→ Page excerpt
begin
Snit fight between LVM, MD and NFSD.

From: Dr. Greg Wettstein
Date: Wed May 05 2004 - 20:49:37 EST


Apologies to Neil since he will get double-copied on this note, I
goofed on the mailing list address..... GW

---------------------------------------------------------------------------
Good evening, hope the day is going well for everyone.

We just spent the last 24 hours dealing with a rather strange
situation on one of our big file servers. I wanted to summarize what
happened to find out if there is an issue or whether this is a "don't
do that type of thing situation".

The server in question is a dual 1.2Ghz PIII with 1 gigabyte of RAM
running 2.4.26 and providing NFS services to around 100 Linux clients
(IA32/IA64). Storage is implemented with a 8x160 Gbyte MD based RAID5
array using a 7508 3-ware controller. LVM is used to carve the MD
device into 5 logical volumes supporting ext3 filesystems which serve
as the NFS export sources. LVM is up to date with whatever patches
were relevant from the 1.0.8 distribution.
end
→ Set tasks
**1.** In the mailing list post, what kernel version does the file server run?
**2.** Repeat everything in the rows, word for word, from the line containing "You are a computer-use agent. 568x314 pixels." down through the last row, leaving out the pictures.

→ Listed entries
begin
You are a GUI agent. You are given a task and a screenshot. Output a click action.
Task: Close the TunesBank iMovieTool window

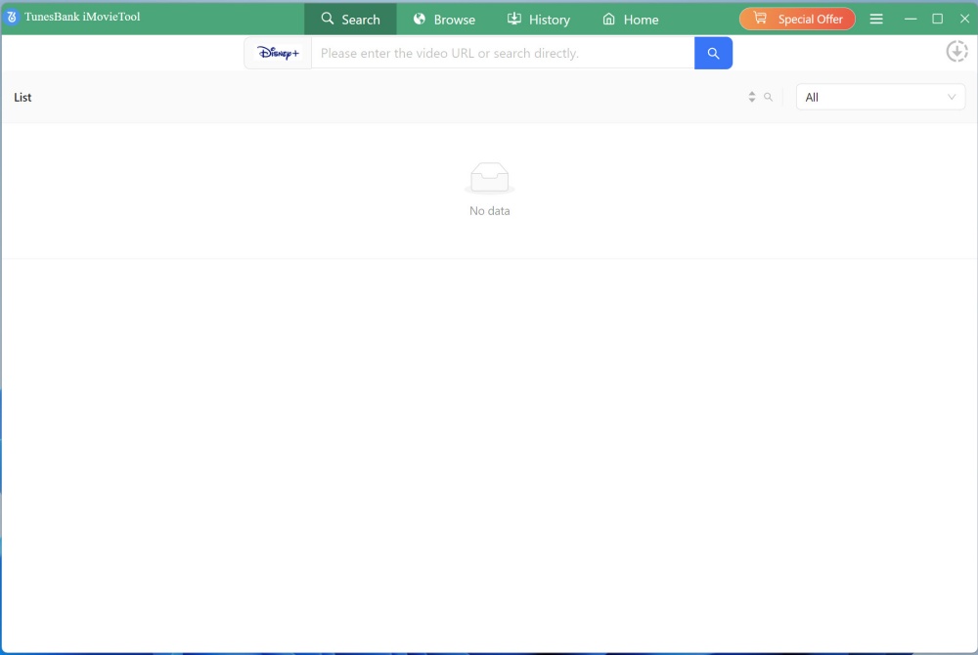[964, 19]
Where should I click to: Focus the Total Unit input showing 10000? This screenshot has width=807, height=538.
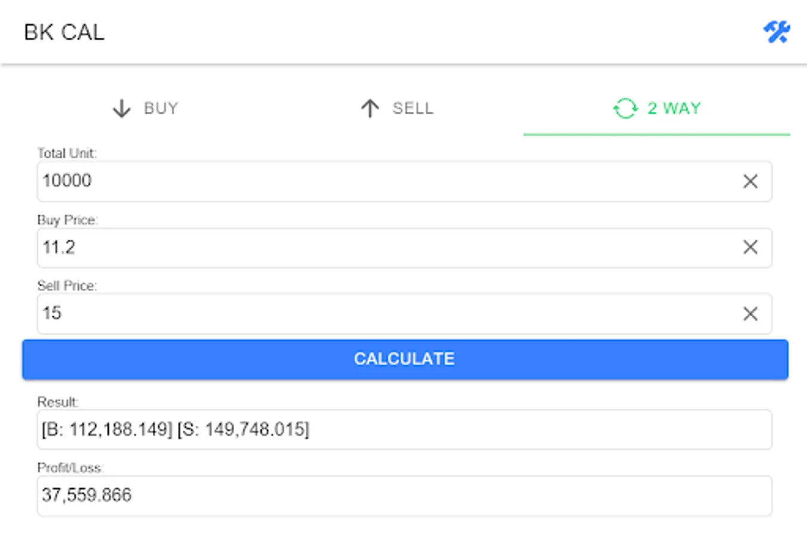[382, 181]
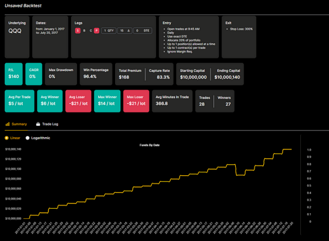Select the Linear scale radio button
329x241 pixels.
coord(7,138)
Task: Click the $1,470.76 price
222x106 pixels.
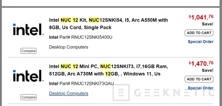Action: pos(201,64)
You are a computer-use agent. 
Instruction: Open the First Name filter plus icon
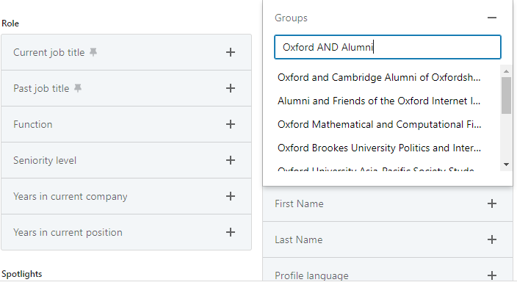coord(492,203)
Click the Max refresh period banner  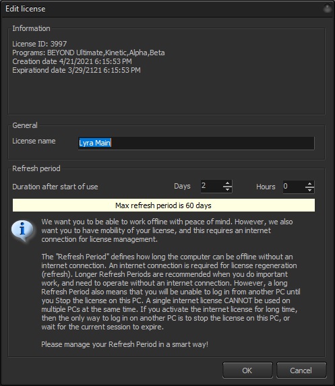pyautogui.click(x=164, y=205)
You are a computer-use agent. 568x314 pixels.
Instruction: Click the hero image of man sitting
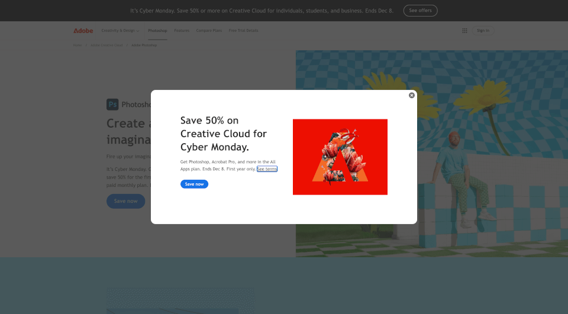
end
→ Per-task answers
**1.** 2.4.26

**2.**
You are a computer-use agent. 568x314 pixels.
Instruction: Click the hero image of man sitting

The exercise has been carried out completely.